▶ [Task objective]
Pick up the article about the 1977 Christmas special on Nestor the donkey and continue it, starting right after its last sentence.

1977 American-Japanese Christmas TV special

Nestor, the Long-Eared Christmas Donkey is a 1977 Christmas animated television special produced by Rankin/Bass Productions. It premiered on ABC on December 3, 1977. The story is based on the 1975 song written by Gene Autry, Don Pfrimmer and Dave Burgess.

== Plot ==
Santa Claus's donkey Spieltoe details his duties at the North Pole and tours the stables in which his reindeer (including Rudolph) reside. Spieltoe also tells the story of Nestor, his ancestor who lived in a stable during the days of the Roman Empire.

Nestor is teased by other animals and mistreated by Olaf, the stable owner, for his unusually long ears. One night, when Roman soldiers come to the stable to buy donkeys, they dismiss Nestor as an imperfect misfit and leave him behind while taking all the other donkeys for free. Enraged, Olaf casts Nestor out into the frigid cold. Nestor's mother finds him and shields from the harsh weather with her own body, only to freeze to death as a result.

The next day, Nestor meets a cherub named Tilly, who says that they need to travel to Bethlehem. When they reach the outskirts of the town, Tilly returns to Heaven, instructing Nestor to wait. When Mary and Joseph are expecting Jesus, they take Nestor because of his "gentle eyes", but are caught in a sandstorm.

In the midst of the storm, Nestor hears Tilly's voice, but recognizes it as his mother's, and she tells him to follow the voices of the angels. Nestor guides Mary and Joseph through the storm while wrapping Mary in his ears to keep her warm. They arrive in Bethlehem to find the stable where Mary gives birth to Jesus. Nestor finds his way back to his home stable, where he is hailed as a hero by Olaf and the other animals.

▶ [Records supplied]
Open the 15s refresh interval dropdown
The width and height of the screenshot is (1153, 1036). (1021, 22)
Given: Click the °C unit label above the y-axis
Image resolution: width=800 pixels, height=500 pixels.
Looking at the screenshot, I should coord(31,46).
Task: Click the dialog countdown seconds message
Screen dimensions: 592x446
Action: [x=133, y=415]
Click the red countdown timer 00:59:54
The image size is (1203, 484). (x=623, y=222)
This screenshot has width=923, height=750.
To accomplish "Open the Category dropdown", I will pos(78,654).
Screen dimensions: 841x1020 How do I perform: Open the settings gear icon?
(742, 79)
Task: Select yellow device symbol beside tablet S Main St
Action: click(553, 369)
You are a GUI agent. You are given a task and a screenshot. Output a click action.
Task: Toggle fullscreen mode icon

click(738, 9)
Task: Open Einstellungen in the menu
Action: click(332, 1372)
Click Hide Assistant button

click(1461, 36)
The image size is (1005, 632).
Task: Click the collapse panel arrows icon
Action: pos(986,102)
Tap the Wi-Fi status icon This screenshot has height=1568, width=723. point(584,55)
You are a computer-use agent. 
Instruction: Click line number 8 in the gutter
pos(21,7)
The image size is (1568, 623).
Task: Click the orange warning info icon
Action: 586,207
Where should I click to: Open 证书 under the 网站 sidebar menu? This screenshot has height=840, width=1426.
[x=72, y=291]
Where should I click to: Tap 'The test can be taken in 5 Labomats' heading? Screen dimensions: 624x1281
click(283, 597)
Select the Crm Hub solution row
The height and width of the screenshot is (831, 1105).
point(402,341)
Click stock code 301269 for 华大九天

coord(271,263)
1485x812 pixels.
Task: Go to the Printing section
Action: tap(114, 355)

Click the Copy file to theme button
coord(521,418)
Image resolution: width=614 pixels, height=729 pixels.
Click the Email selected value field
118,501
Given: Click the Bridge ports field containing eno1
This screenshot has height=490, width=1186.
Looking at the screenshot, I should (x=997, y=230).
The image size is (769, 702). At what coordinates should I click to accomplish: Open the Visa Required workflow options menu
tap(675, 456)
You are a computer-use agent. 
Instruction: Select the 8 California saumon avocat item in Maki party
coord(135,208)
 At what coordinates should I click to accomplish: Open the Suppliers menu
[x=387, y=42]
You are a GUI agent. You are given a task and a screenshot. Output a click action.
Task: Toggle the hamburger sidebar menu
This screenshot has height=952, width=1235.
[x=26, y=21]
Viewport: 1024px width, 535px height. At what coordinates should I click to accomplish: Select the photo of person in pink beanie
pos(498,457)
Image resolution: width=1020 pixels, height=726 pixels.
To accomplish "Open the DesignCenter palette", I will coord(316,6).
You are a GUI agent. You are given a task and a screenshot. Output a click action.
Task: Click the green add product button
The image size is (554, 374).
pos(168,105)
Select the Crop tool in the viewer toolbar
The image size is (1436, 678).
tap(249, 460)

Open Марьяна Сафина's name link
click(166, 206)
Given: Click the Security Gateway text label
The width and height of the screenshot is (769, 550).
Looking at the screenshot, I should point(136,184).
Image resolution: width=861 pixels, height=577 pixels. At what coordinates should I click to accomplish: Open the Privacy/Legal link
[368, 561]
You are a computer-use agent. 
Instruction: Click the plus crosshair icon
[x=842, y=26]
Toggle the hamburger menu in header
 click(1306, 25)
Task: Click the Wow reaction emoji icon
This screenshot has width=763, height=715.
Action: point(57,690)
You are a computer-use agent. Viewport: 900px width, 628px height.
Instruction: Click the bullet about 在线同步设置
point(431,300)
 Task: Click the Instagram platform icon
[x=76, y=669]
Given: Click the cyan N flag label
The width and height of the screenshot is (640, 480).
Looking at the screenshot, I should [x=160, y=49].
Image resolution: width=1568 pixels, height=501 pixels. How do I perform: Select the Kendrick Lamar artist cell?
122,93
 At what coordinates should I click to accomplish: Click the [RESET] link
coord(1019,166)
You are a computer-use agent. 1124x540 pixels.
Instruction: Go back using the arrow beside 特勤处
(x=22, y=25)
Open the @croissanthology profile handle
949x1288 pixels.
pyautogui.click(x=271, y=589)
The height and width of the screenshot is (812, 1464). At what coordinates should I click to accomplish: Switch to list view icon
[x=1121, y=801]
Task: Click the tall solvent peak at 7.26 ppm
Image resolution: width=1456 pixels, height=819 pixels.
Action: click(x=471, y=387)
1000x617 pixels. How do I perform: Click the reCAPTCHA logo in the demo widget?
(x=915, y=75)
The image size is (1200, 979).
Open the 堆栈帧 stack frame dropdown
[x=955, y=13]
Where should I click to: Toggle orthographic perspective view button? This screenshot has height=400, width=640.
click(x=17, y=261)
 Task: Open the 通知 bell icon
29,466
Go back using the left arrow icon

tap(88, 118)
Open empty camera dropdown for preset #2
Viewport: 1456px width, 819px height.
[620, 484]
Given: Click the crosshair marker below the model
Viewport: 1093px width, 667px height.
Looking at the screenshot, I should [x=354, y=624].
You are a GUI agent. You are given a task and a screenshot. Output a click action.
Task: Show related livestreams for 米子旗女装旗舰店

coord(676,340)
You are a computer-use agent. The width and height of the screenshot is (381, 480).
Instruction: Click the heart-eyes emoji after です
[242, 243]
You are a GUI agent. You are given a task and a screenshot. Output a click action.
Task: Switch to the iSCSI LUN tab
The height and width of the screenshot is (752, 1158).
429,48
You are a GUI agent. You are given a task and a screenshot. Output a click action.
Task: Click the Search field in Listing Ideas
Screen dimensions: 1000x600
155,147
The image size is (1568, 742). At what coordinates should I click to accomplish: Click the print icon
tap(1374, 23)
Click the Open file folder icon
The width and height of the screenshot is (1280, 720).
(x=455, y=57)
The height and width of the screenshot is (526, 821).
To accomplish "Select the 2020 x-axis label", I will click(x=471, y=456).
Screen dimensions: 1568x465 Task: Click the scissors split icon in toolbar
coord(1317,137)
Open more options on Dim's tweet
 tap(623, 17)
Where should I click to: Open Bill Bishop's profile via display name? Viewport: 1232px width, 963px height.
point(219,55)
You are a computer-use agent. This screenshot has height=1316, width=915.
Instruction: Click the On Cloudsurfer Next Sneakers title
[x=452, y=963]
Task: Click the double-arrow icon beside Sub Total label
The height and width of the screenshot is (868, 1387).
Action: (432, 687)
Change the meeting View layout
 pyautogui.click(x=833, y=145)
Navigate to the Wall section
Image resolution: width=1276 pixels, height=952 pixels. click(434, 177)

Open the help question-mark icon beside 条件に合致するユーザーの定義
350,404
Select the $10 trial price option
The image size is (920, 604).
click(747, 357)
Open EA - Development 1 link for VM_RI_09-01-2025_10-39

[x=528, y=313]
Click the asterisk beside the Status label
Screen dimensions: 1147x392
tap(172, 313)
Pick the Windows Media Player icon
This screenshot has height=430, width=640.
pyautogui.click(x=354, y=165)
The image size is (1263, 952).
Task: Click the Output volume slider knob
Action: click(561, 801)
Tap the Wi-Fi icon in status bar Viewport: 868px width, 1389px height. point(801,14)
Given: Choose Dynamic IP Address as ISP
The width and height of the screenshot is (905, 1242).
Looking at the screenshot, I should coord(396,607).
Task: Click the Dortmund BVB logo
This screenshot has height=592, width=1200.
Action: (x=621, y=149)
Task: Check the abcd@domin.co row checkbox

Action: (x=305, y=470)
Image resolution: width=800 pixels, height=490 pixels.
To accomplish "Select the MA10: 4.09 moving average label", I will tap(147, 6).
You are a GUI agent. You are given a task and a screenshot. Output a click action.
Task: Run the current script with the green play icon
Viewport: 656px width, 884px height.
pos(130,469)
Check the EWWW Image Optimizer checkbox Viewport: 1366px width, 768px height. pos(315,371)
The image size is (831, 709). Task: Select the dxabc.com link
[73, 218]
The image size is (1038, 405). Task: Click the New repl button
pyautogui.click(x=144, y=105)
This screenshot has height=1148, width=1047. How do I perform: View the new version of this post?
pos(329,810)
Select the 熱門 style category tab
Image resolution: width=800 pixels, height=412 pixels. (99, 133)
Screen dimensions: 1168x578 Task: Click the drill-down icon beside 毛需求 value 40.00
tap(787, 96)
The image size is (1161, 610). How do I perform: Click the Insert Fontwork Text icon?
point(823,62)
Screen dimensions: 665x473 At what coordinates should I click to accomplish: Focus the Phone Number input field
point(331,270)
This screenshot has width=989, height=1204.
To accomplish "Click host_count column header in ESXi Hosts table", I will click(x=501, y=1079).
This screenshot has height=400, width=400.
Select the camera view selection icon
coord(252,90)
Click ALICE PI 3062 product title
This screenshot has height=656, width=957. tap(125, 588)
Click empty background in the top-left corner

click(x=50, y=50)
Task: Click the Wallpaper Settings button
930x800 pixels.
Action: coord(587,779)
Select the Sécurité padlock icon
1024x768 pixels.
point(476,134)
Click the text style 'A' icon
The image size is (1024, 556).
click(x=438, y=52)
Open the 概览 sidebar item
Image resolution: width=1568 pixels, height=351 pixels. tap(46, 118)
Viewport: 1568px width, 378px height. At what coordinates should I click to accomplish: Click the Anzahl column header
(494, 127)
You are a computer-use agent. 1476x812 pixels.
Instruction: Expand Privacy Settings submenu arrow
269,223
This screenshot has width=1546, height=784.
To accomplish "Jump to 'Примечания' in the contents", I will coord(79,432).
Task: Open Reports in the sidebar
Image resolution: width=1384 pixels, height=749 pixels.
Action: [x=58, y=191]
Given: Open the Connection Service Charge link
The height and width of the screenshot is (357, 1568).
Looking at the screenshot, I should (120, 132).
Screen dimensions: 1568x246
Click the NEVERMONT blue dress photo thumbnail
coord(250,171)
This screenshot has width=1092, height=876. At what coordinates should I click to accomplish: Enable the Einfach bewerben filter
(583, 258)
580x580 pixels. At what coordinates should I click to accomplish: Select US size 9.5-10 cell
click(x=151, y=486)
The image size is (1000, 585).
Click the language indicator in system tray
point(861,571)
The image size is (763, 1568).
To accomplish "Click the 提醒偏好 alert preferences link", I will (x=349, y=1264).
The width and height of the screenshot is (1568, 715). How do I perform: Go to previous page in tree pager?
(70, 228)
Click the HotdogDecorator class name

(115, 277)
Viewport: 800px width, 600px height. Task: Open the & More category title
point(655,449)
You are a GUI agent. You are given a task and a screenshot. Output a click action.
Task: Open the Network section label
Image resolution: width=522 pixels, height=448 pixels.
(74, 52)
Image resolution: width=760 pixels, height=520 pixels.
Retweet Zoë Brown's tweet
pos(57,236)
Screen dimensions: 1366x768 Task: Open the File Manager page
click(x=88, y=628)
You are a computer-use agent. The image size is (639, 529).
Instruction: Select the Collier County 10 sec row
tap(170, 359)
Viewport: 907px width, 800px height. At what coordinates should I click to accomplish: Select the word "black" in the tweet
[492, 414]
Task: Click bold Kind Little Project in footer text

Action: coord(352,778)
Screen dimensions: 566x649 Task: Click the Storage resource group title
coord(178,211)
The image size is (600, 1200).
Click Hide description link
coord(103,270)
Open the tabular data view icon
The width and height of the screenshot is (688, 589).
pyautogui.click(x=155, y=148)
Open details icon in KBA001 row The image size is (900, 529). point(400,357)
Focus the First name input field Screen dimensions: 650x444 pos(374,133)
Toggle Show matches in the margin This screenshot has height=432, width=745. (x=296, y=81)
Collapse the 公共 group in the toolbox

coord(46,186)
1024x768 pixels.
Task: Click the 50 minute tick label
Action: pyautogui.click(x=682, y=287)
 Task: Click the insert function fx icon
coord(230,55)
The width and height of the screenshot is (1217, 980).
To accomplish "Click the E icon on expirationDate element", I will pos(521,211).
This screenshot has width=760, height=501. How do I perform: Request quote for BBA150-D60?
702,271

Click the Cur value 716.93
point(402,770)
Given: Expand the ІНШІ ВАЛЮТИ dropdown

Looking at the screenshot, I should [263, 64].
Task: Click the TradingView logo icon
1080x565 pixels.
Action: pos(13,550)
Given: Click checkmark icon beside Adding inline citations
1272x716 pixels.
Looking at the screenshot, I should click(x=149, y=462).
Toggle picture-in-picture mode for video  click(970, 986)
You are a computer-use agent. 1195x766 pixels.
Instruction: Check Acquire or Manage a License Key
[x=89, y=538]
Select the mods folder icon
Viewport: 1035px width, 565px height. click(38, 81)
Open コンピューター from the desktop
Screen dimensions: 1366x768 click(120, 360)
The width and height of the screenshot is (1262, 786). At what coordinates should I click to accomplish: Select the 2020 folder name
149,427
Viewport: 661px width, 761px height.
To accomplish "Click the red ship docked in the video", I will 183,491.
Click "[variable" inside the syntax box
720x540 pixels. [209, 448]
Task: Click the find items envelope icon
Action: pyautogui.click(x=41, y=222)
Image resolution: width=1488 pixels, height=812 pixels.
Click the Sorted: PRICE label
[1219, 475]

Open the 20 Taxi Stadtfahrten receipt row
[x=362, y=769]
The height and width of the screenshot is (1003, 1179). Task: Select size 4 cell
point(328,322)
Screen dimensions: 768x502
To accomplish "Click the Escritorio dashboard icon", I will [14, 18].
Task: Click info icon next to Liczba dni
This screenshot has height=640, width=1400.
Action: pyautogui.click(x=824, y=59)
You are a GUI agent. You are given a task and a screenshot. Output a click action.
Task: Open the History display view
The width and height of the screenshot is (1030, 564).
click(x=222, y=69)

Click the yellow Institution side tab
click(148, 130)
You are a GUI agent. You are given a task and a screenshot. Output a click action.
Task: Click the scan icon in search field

▶ [Exercise output]
Back in the present, Spieltoe, Santa, Mrs. Claus, Rudolph and his fellow reindeer, and the Christmas elves gather around the Christmas tree, which features a carving of Nestor. Tilly is briefly shown again as Nestor states "Merry Christmas".

== Cast ==

An original advertisement for the television special.

- Roger Miller as Spieltoe
- Erik Stern as Nestor
- Brenda Vaccaro as Tilly
- Paul Frees as:
  - Olaf the Stable Owner
  - A donkey dealer
  - Santa Claus
- Linda Gary as Nestor's Mother
- Iris Rainer and Shelly Hines as Nestor's friends
- Don Messick as a Roman soldier
- Taryn Davies as Mary
- Harry Maurice Rosner as Joseph

== Crew ==
- Produced and Directed by Arthur Rankin Jr. and Jules Bass
- Assistant Producer: Masaki Iizuka
- Written by Romeo Muller
- Based on the Song by Gene Autry, Don Pfrimmer and Dave Burgess
- Additional Music and Lyrics by Maury Laws and Jules Bass
- Design by Paul Coker, Jr.
- "Animagic" Supervisors: Akikazu Kono and Satoshi Fujino
- Sound Recorders: John Curcio and Joe Jorgensen
- Music Arranged and Conducted by Maury Laws

== Production ==
In addition to Akikazu Kono, this is Rankin/Bass' second and last "Animagic" stop motion puppet production to be supervised by another Japanese animator, Satoshi Fujino, who also previously worked on The Little Drummer Boy, Book II.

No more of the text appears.